→ Fragmento del documento:
A veces camino esas 12 o 15 cuadras (siempre olvido contarlas) que van de Caballito a Almagro hasta llegar con o sin los perros. A veces me visitan tras hacer el recorrido inverso. Envío mensajes a cualquier hora y siempre son atendidos. Nos reímos, me hacen el aguante, me dicen -aunque para ellos las cosas no marchen tan bien- que todo estará mejor. Y es el único optimismo que dejo entrar y posarse hasta manchar de verdad con su tesitura las cosas.
Mi madre se va en una semana. Debió viajar de Venezuela a Argentina por pedido de los médicos pues, de otra forma, no me dejarían salir del psiquiátrico. Los vacíos y vicios de nuestra relación todavía requieren de muchas sesiones más de terapia, pero es lo que hay y contra eso no puedo luchar.

→ Preguntas del material:
- A) Reescribe de forma más breve el párrafo del relato personal que comienza con «Mi madre se va en una semana», sin perder sus datos principales.
- B) Retoma el relato personal sobre las caminatas de Caballito a Almagro y el viaje de la madre a partir de su última oración.

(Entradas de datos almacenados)
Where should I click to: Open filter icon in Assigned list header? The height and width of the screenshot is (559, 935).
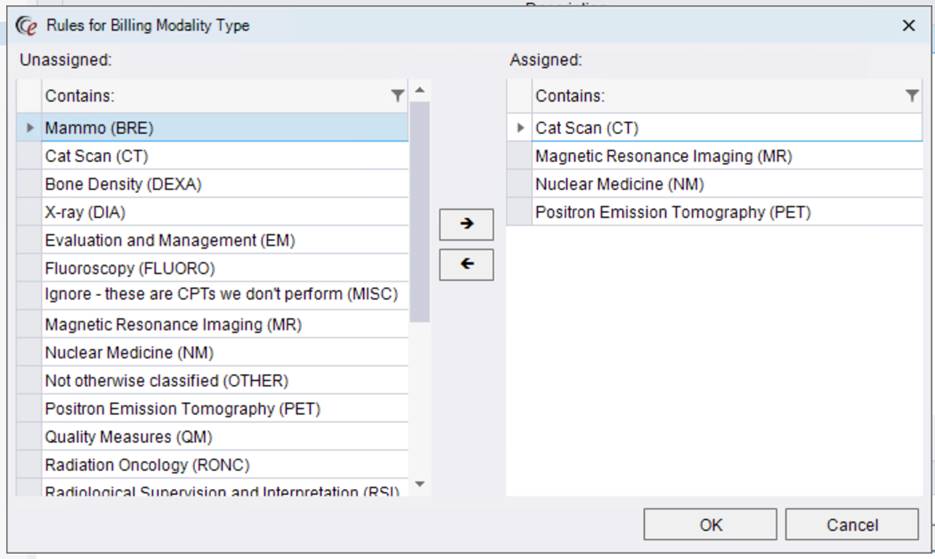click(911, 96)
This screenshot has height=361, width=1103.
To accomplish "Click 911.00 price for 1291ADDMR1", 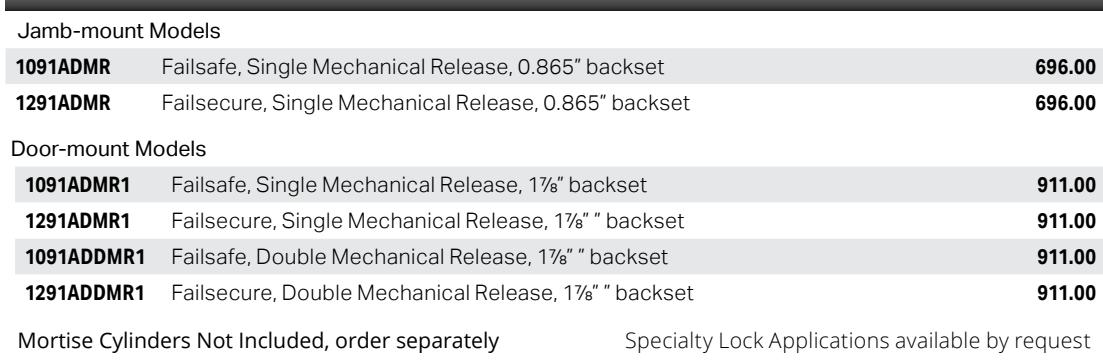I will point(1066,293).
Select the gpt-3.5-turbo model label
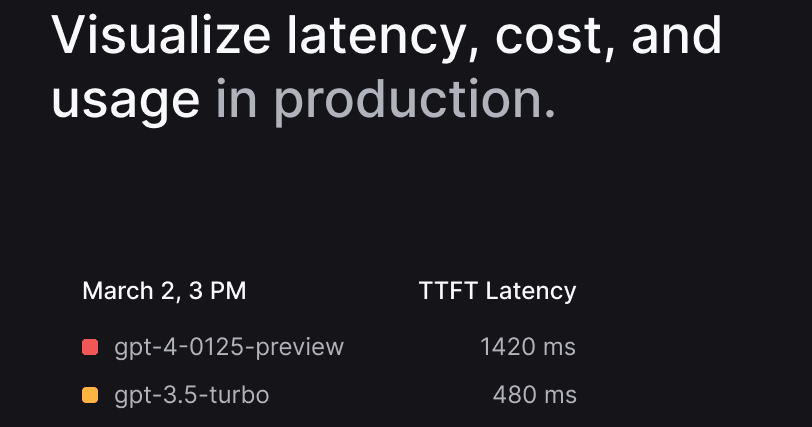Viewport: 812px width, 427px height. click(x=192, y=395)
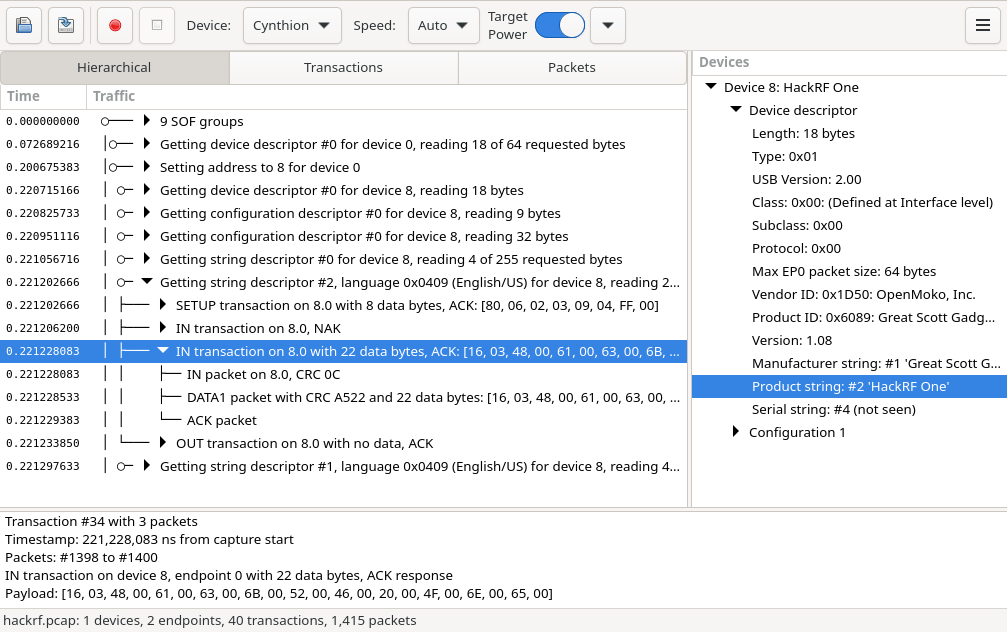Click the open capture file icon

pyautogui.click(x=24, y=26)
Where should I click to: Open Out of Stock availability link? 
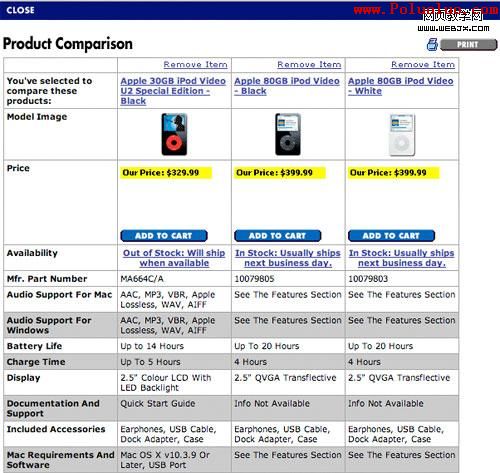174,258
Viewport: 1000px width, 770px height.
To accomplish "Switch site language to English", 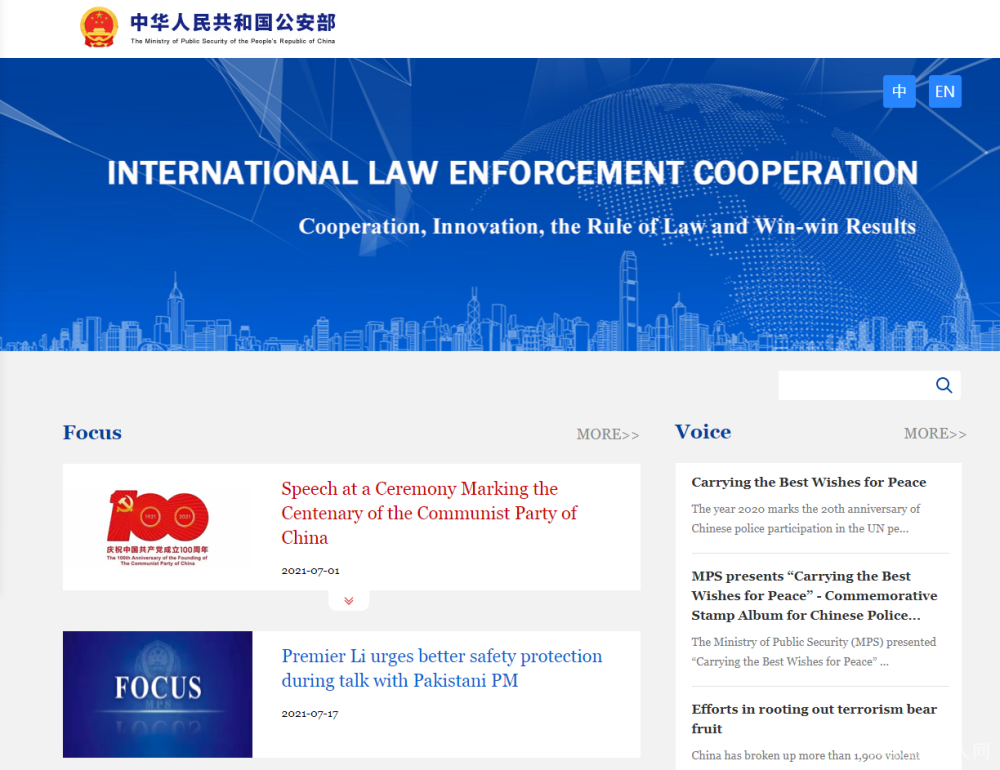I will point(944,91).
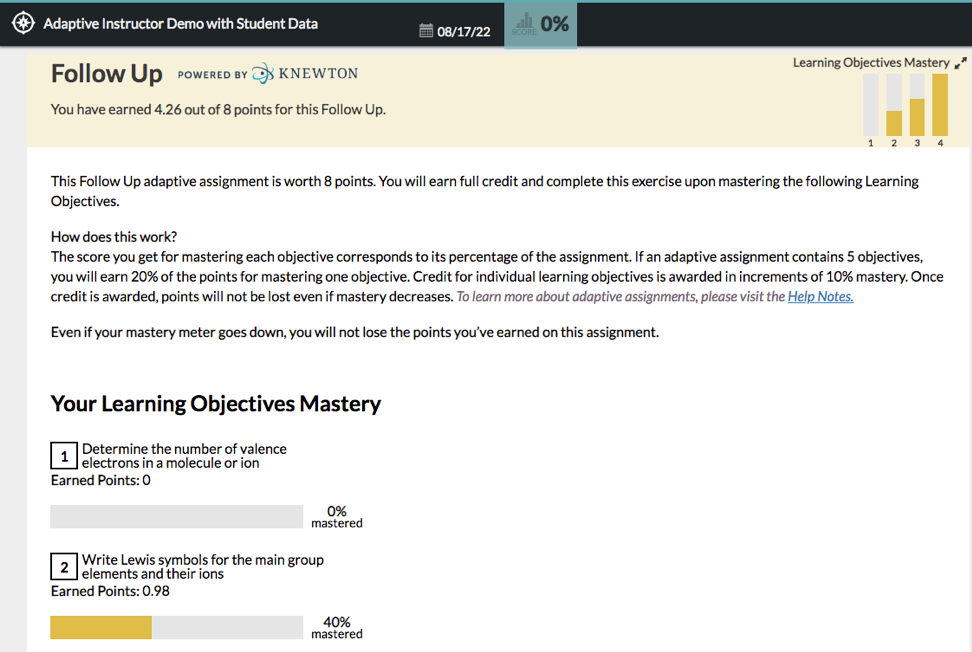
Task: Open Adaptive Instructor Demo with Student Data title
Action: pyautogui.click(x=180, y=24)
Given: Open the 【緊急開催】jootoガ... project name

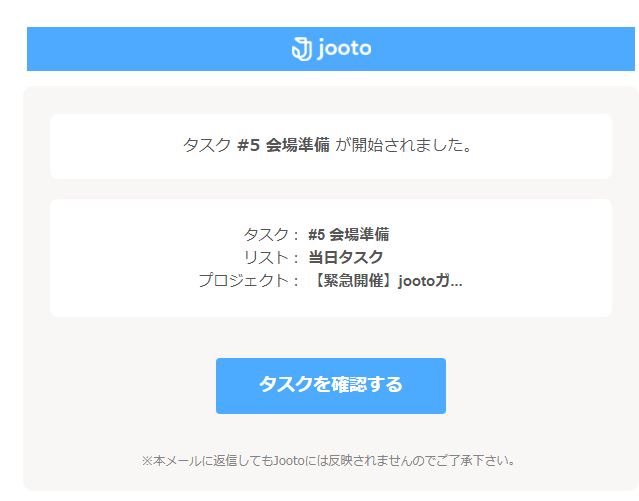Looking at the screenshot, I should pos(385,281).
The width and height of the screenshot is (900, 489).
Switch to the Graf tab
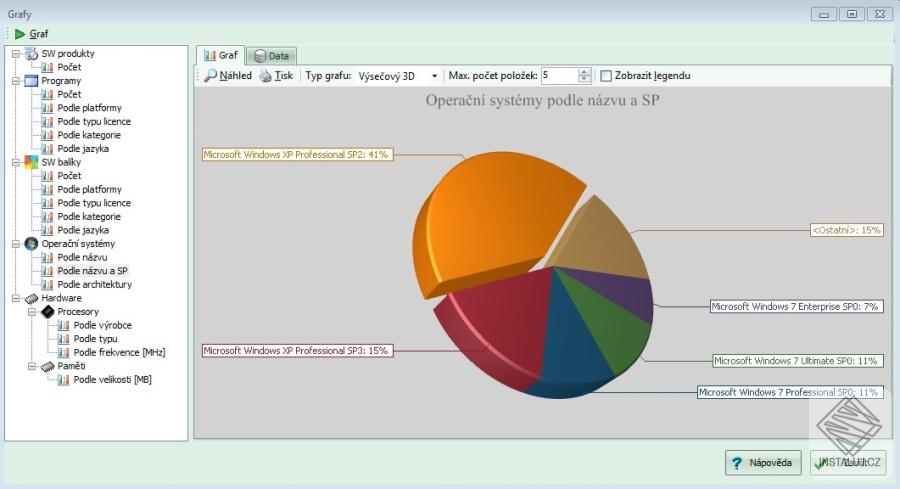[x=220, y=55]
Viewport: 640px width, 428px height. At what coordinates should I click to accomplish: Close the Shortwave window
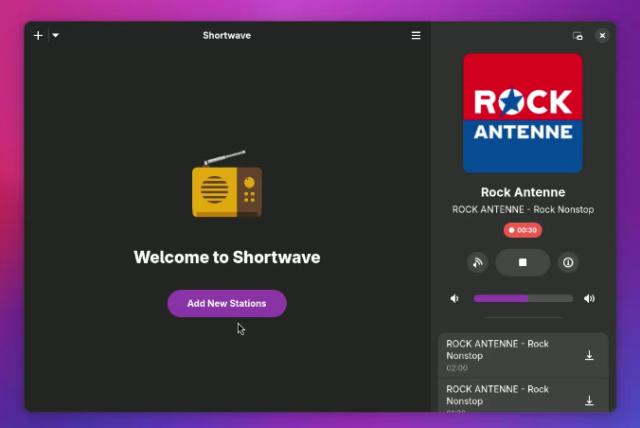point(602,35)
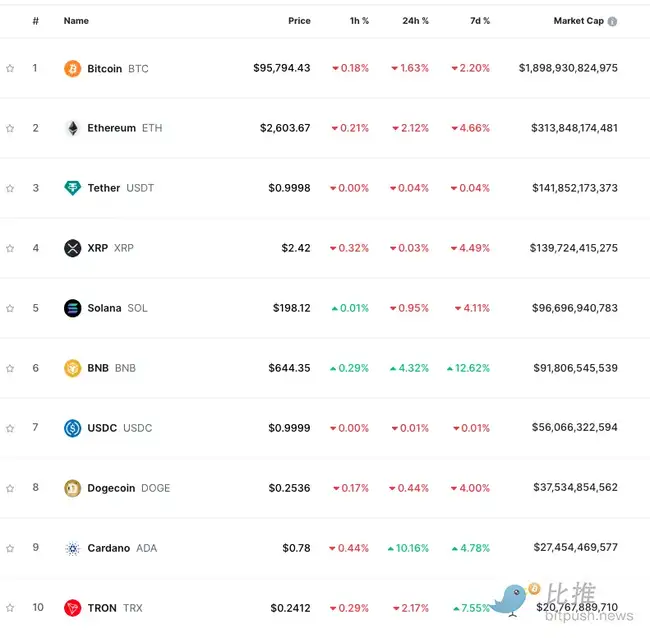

→ Respuestas esperadas:
- A) Mi madre se va en una semana. Vino de Venezuela a Argentina porque los médicos lo pidieron como condición para dejarme salir del psiquiátrico. Nuestra relación todavía necesita mucha terapia, pero es lo que hay y no puedo luchar contra eso.

- B)
Cuando se vaya estaré de nuevo en Almagro, no en mi casa de Caballito. Porque hay que despedir al único familiar directo, pero por suerte quedan los otros. Los que no me aconsejan hacer yoga, meditar ni dibujar mandalas para tener una vida estable porque saben, porque me conocen.
Anoche dejé olvidado en su heladera un trozo de pescado que mi madre me regaló. Hoy les diré que se lo coman como ofrenda, aunque suene a floritura. Pero no, la comida nunca está de más, bien lo sabemos. Lo saben ellos que trabajan con las manos.
El día está insoportablemente melancólico. Casi se podría romper un corazón y hacer estrépito. Sujeto bien el mío para que no me falle ahora cuando agradeceré por el faso, el café, las birras. A ellos, la pequeña familia de Almagro. Y también al flaco canoso de Belgrano, que una vez me obsequió un dibujo y siempre se lleva la peor parte.
Está lloviendo. Si yo fuese un extraterrestre diría que la Tierra (al menos, desde donde la veo) es un lugar muy triste. Voy a fumarme un porrito, voy a alimentar a mis perros, voy a dar las gracias.